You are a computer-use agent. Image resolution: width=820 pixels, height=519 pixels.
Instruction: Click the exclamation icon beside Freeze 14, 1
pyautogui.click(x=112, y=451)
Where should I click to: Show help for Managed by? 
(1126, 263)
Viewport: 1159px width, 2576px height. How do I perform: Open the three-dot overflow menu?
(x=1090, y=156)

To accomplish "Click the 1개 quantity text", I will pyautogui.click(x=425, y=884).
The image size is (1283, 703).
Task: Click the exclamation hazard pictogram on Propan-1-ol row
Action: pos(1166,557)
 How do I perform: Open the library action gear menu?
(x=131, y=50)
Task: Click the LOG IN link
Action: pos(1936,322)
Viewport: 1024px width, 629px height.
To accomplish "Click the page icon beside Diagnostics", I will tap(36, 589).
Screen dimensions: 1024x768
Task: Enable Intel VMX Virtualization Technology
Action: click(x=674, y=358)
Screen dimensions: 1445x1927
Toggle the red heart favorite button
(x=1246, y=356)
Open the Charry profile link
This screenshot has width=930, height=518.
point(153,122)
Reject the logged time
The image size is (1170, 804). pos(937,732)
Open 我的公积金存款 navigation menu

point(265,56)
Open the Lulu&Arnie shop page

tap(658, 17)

▶ TASK DESCRIPTION:
Restate, word for word, the final stretch of the entries above: the line containing "Open the Charry profile link" and every line after it, up to and including the last.

▶ RESPONSE BELOW:
Open the Charry profile link
This screenshot has width=930, height=518.
point(153,122)
Reject the logged time
The image size is (1170, 804). pos(937,732)
Open 我的公积金存款 navigation menu

point(265,56)
Open the Lulu&Arnie shop page

tap(658, 17)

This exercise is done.